[Opening Data records section]

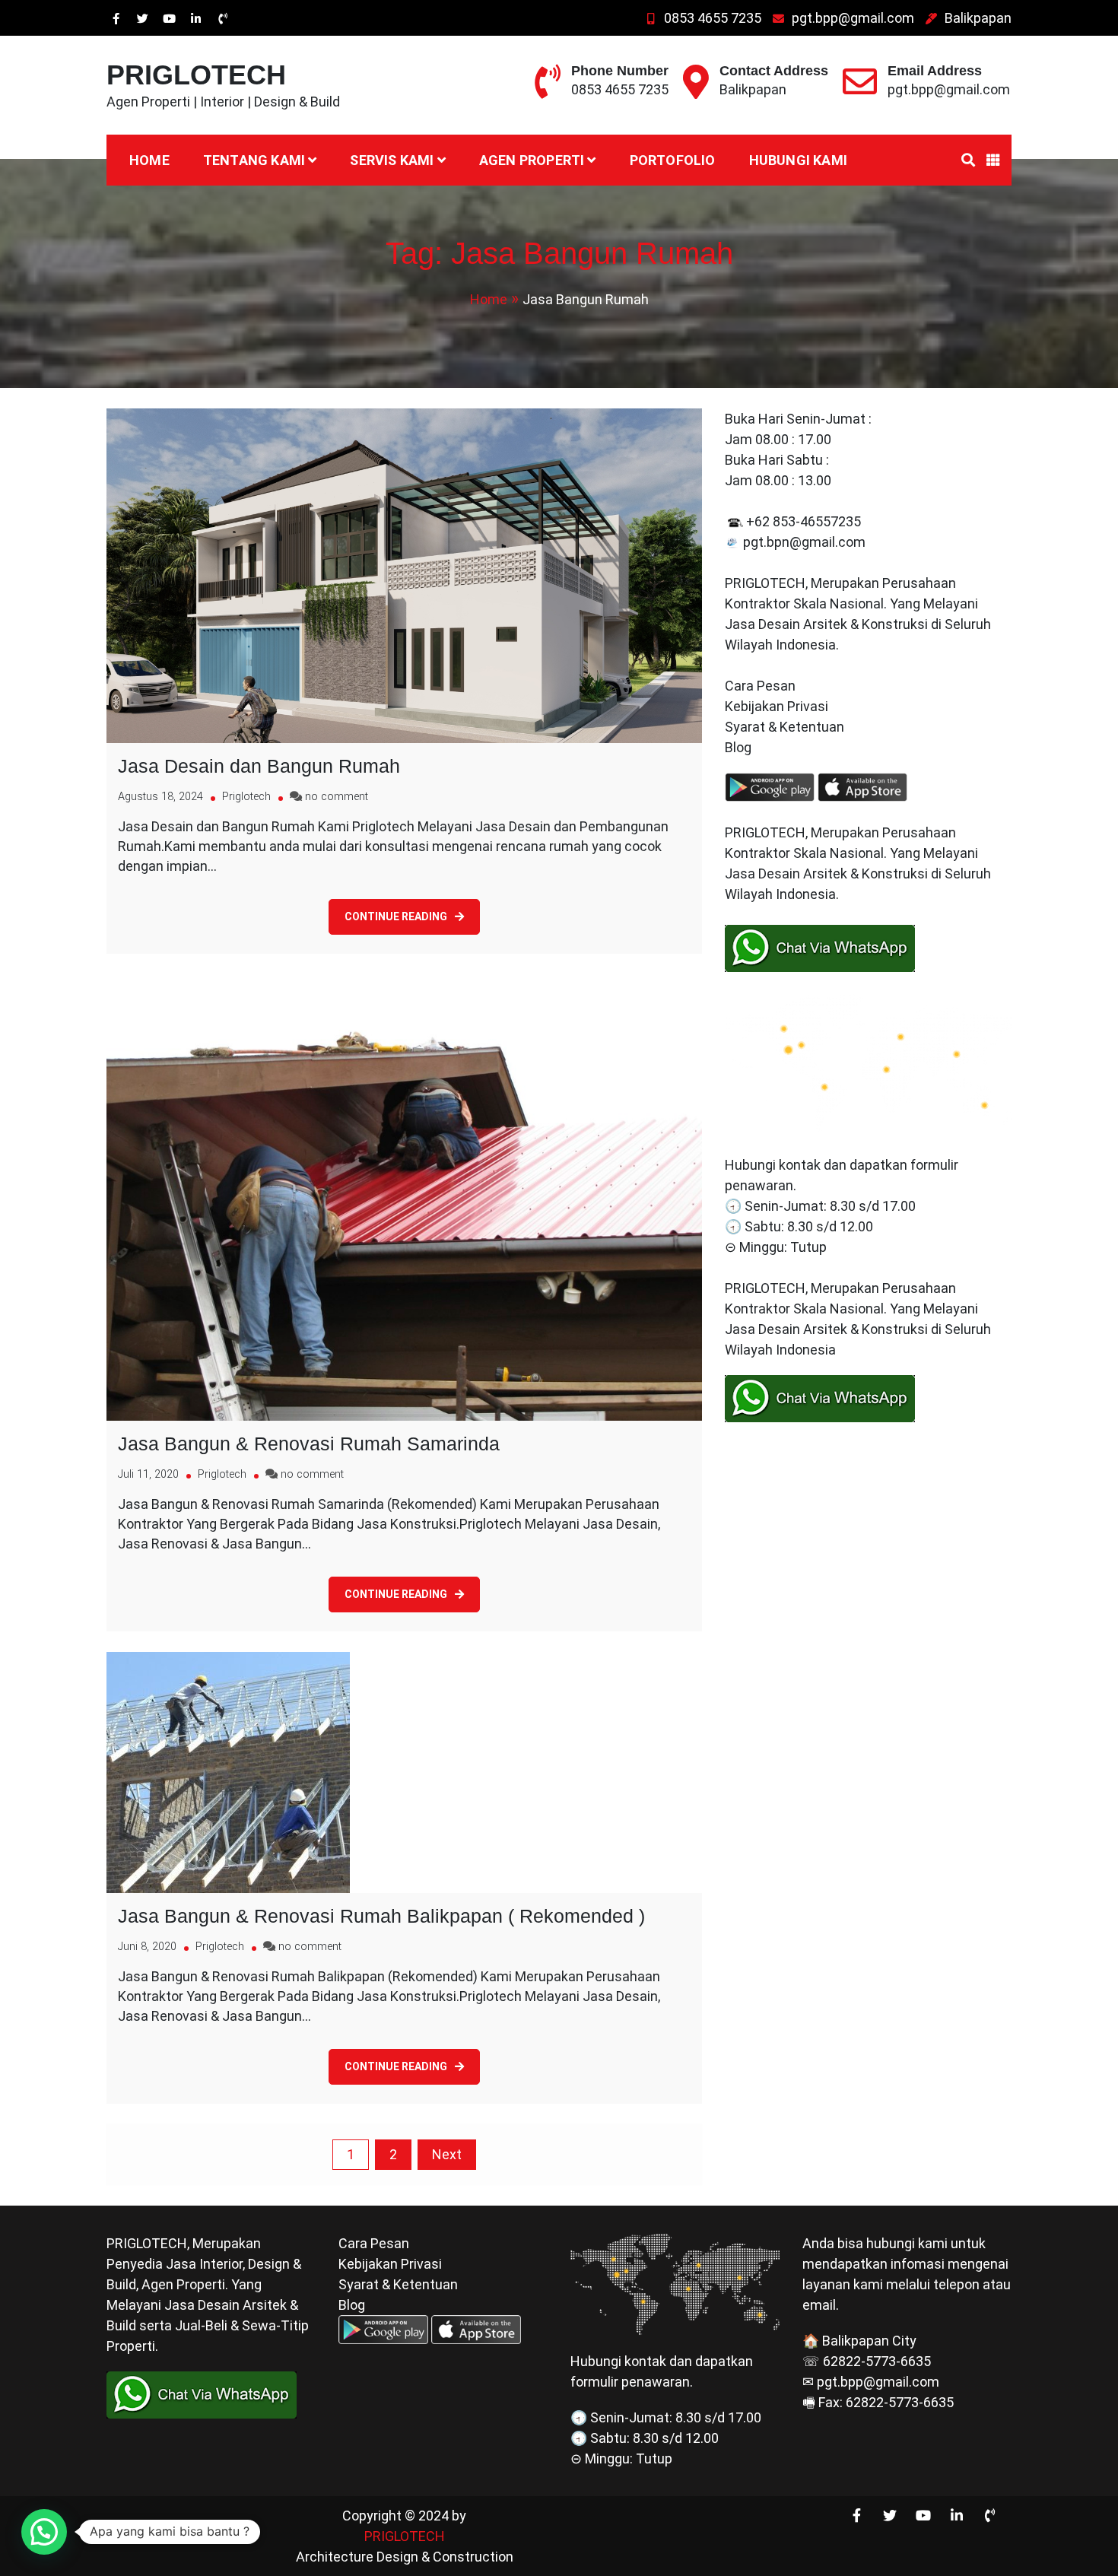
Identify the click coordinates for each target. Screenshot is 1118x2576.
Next (447, 2154)
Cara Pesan (760, 686)
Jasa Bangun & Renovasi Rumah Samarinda (309, 1443)
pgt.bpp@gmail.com (853, 18)
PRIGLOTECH (196, 75)
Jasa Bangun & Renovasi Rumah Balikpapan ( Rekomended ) (381, 1915)
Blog (739, 747)
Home (149, 160)
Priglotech (246, 796)
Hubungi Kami (798, 160)
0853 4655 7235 (712, 18)
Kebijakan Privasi (776, 706)
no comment (336, 796)
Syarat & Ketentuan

[Closing Data records section]

▶ **Description of the task**: Once the pictures are set aside, repeat the data above exactly as written.

▶ **Reply**:
Identify the click coordinates for each target. Screenshot is 1118x2576.
Next (447, 2154)
Cara Pesan (760, 686)
Jasa Bangun & Renovasi Rumah Samarinda (309, 1443)
pgt.bpp@gmail.com (853, 18)
PRIGLOTECH (196, 75)
Jasa Bangun & Renovasi Rumah Balikpapan ( Rekomended ) (381, 1915)
Blog (739, 747)
Home (149, 160)
Priglotech (246, 796)
Hubungi Kami (798, 160)
0853 4655 7235 (712, 18)
Kebijakan Privasi (776, 706)
no comment (336, 796)
Syarat & Ketentuan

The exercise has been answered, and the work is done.